Establishing a succession plan, and the use of a well-drawn up partnership agreement, can really help head-off these sorts of disputes, help secure tax benefits and, most importantly, keep the farming assets together.
A recent case in particular highlights this.
Case study example: Why succession planning is key
This involved two generations of the same family and arguments about the farm property.
The farm was owned ‘on paper’ by the father, and after his death, a dispute arose, involving his two sons and their mother, which reached the High Court.
The farm had been run as a family farming partnership at different times involving the father and his wife and their sons. On the father’s death, he had left the farm to his widow, but when one of the sons/brothers sought to dissolve the farm partnership, the question arose as to whether the farmland, farmhouse and a bungalow were part of the partnership assets.
Had they been, then these would have been shared between the partners rather than belonging to the widow. There had been a farming partnership through which the farming business had been run, but which was being dissolved by agreement when the father had died.
The dispute concerned whether the farm, farmhouse and bungalow were assets of the farming partnership, as argued by one of the brothers, which if successful, would have entitled him and the other brother to a share of those assets.
As there was no written partnership agreement to clearly record what was or wasn’t in the partnership, the Court had to look at the evidence of the father’s intentions when he first went into partnership, initially with the older son in 1978, when he was 16 at the time.
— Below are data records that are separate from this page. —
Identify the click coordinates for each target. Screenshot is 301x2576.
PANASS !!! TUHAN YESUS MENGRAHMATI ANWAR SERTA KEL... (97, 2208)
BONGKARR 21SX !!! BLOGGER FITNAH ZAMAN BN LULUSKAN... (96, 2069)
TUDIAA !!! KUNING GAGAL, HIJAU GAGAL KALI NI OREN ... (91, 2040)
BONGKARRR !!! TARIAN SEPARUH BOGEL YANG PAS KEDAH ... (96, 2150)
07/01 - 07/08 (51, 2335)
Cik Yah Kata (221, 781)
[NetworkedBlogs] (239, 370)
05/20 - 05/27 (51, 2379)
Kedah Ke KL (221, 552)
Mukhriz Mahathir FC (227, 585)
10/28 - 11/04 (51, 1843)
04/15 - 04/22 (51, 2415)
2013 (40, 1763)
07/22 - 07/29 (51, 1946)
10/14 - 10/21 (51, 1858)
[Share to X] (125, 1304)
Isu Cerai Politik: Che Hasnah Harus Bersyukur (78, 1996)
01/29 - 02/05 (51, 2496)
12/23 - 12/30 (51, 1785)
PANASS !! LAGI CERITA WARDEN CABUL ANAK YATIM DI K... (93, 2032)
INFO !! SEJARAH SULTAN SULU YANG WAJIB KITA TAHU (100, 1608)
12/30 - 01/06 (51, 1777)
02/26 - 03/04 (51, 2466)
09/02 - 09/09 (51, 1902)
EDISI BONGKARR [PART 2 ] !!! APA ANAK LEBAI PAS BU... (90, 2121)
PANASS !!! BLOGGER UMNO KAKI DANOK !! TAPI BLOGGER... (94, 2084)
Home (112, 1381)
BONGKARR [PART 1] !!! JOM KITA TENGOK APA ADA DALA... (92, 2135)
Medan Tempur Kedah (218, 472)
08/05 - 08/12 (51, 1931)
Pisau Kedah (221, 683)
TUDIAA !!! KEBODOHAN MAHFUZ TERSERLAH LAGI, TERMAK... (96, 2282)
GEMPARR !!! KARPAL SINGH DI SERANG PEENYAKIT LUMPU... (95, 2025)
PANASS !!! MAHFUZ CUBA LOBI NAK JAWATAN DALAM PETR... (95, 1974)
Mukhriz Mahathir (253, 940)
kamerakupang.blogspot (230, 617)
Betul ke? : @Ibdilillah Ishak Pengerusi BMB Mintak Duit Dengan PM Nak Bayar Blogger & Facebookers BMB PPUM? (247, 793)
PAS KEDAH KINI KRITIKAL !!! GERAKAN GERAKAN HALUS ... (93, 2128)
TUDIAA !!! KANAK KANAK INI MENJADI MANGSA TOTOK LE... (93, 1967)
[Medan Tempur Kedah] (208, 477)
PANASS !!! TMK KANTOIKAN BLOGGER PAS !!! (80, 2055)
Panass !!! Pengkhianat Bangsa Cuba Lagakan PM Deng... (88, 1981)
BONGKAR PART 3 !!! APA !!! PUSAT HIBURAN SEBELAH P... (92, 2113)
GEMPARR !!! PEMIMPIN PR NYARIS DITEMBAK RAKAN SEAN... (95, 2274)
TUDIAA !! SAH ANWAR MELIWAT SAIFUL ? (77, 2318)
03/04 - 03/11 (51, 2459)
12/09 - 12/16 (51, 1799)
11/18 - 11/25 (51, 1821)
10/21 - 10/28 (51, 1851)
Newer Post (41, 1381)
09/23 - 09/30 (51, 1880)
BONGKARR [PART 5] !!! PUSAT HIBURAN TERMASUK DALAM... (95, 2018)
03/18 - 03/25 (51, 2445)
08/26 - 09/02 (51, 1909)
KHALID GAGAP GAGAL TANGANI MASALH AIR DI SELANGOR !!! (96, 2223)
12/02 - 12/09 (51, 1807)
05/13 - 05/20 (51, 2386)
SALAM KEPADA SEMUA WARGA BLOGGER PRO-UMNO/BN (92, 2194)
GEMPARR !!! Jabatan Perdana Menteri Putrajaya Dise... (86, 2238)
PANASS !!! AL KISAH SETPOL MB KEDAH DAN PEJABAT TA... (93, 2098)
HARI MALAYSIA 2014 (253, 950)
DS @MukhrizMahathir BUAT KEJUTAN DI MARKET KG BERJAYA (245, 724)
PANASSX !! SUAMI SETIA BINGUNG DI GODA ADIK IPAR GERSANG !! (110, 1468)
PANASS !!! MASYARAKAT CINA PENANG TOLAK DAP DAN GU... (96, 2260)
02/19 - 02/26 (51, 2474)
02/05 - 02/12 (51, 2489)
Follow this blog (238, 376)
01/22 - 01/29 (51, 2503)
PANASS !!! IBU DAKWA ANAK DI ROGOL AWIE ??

Although the property was referred to in the partnership accounts, the family could not agree whether it was an asset, and with the father having died and his wife being very unwell, there was little personal evidence of what had been intended at the time. Not being a partnership asset was significant, as essentially it meant the farm and other properties formed part of the father’s estate and could be left under the terms of his will.
There are often good reasons why landowners will want property to be a partnership asset. It could be to ensure it is clearly business property and therefore more likely to be eligible for business property relief and in turn, to reduce potential liability to inheritance tax. Or it could be to provide stability for the farming business on the death of the property owning partner if the remaining partners have a right, in effect, to buy the assets from the estate, sometimes paying for it over a number of years.
The flip side of this, though, is that by making a property a partnership asset, the owner of the land loses the ability to deal with it as they see fit and, in particular, to leave it under the terms of their will, since they will in effect be holding it on trust for the partners.
High Court ruling
In this case, the High Court ruled that the mention of the property in the farm accounts was insufficient to demonstrate a clear intention by the late father that it should be a partnership asset. The Court made the point that property can only become partnership property by agreement between the partners, rather than by one partner merely deciding it should. In 1978, when the partnership commenced, the elder son was only 16, and the Court felt that it was unlikely his father would have intended to lose control of the farm at that stage.
As such, and as the Court highlighted, on the father’s death, the property passed under his will to his widow to whom it then belonged, so, on dissolution, whilst other business assets were to be shared by the partners, the property was not.